Consider the arbitrary quadratic equation $ax^2 + bx + c = 0$ for real numbers $a$, $b$, $c$ with $a\neq0$. By the fundamental theorem of algebra this equation has two roots $x_1$, $x_2$, over the complex numbers. Using the factor theorem gives the factorization $ax^2 + bx + c = a(x-x_1)(x-x_2) .$ Expanding out the right-hand side gives $ax^2 - a(x_1+x_2)x + ax_1x_2 ,$ and equating coefficients with the original expression gives the following system of equations: \begin{align*} b &= - a(x_1+x_2) \\ c &= ax_1x_2 \end{align*} And now it is non-obvious how to proceed and solve for $x_1$, $x_2$.
It turns out that it is fruitful to introduce the new variable $y_1$ by the definition $y_1 = a(x_1-x_2) .$ Then the following identity is satisfied: $y_1^2 = b^2 - 4ac .$ This can be found using Maple, for example.
Now $y_1$ can be found by taking a square root. In this case, either square root will work, although the choice will affect which root is named $x_1$ and which is named $x_2$.
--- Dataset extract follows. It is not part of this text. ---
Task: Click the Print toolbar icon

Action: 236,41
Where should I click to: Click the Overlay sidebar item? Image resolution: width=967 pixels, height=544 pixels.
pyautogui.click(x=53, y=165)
Once $y_1$ has been determined, one can solve the linear system \begin{align*} b &= - a(x_1+x_2) \\ y_1 &= a(x_1-x_2) \end{align*} for $x_1$ and $x_2$. The solution is given by \begin{align*} x_1 &= (-b+y_1)/(2a) \\ x_2 &= (-b-y_1)/(2a) \end{align*} or more compactly by $x = \frac{-b\pm y_1}{2a} ,$ which is of course the familiar formula.